PCA through the lens of Linear Algebra
Dimension Reduction, Linear Algebra9 minute read
Visual demonstration of the PCA dimension reduction procedure created with manim.
Motivation for PCA
If you have heard of principal component analysis (PCA) before, you might know that it is related to reducing the dimension of data. You may also remember that this technique has a connection to eigenvectors and eigenvalue. In this article, I explore why PCA is so intimately connected to concepts from linear algebra without using any calculus.
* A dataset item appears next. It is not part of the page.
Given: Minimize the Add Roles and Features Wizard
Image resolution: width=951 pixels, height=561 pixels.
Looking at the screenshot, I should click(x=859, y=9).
The curse of dimensionality can give rise to many issues when it comes to working with high-dimensional data. This motivates the desire to reduce the dimensionality of data.
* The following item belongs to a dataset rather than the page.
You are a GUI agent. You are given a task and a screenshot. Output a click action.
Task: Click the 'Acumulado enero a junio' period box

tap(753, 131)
A standard setting you have likely seen before is a dataset with \(p\) real-valued covariates and \(n\) samples stacked in an \(n \times p\) matrix \(X \in \mathbb R^{n \times p}\).1
A reasonable place to begin would be to find a way to describe each \(p\)-dimensional observation with a single number. One basic approach would be to choose one covariate (random variable / column of the design matrix) to keep, discarding the rest. Which variable should we choose to keep? Consider the following example:
\[X_1 = \begin{bmatrix} 1 & 1\\ 2 & 1 \\ 3 & 1.3 \end{bmatrix}\]The first variable is \(\boldsymbol{x_1} =(1,2,3)^{\mathrm{\scriptscriptstyle T} }\) and the second is \(\boldsymbol{x_2} =(1,1,1.3)^{\mathrm{\scriptscriptstyle T} }\).
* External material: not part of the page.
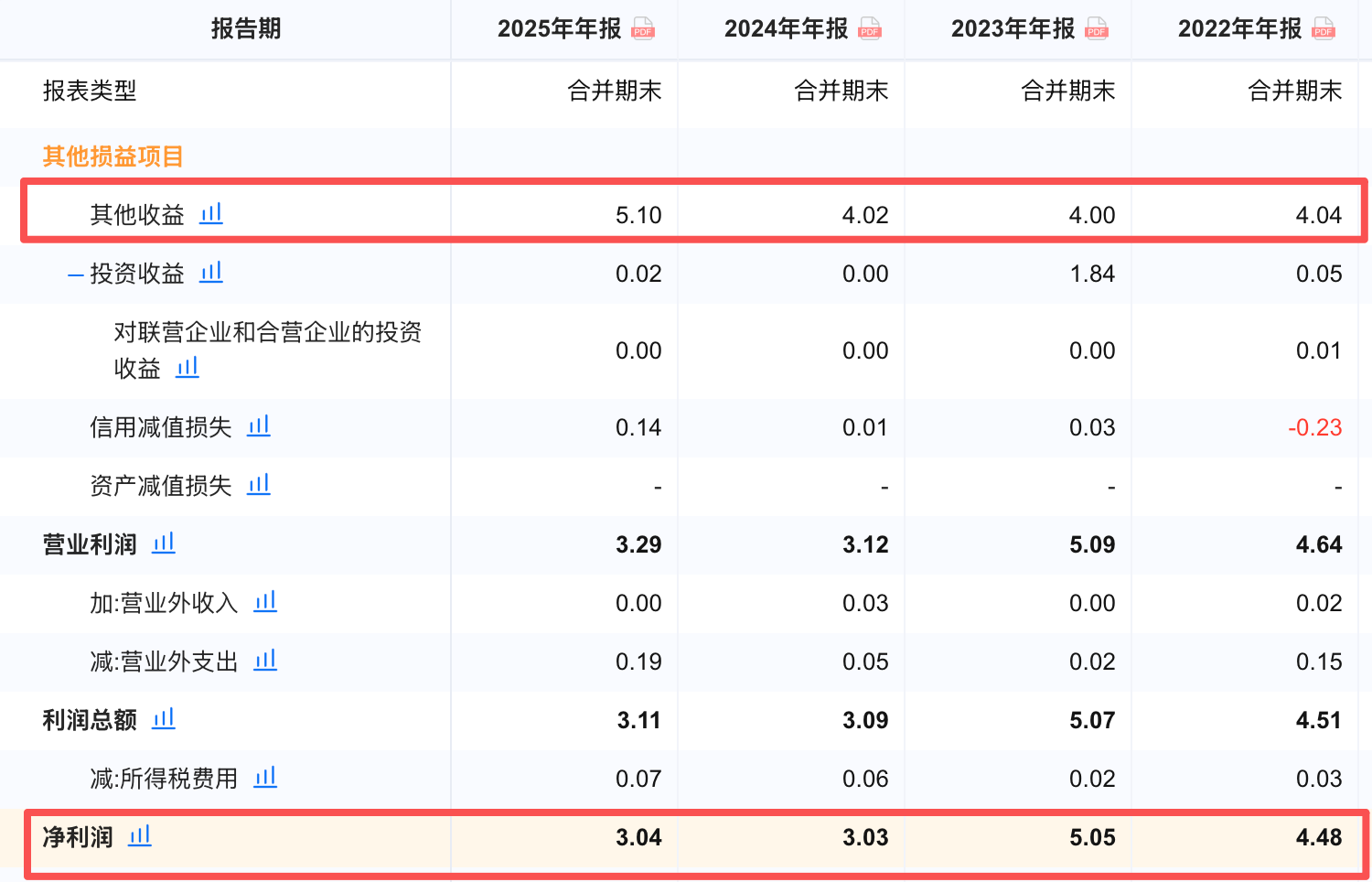
Task: Show chart icon beside 投资收益
Action: click(x=211, y=272)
If we delete \(\boldsymbol{x_1}\), then we can no longer distinguish between the first two observations since the first two elements of \(\boldsymbol{x_2}\) are the same. If we delete \(\boldsymbol{x_2}\), then we can still distinguish between the different observations in our design matrix. In an attempt to maintain a high level of “distinguishability” or information, we may choose to save the first column of our matrix while discarding the second.
When we encounter more complicated examples, one way to figure out which random variable allows us to keep the most information possible is to
- Compute the sample variance of each column present and then
- Choose to keep the column with the largest sample variance.
Let’s do this for the toy example, \(X_1\).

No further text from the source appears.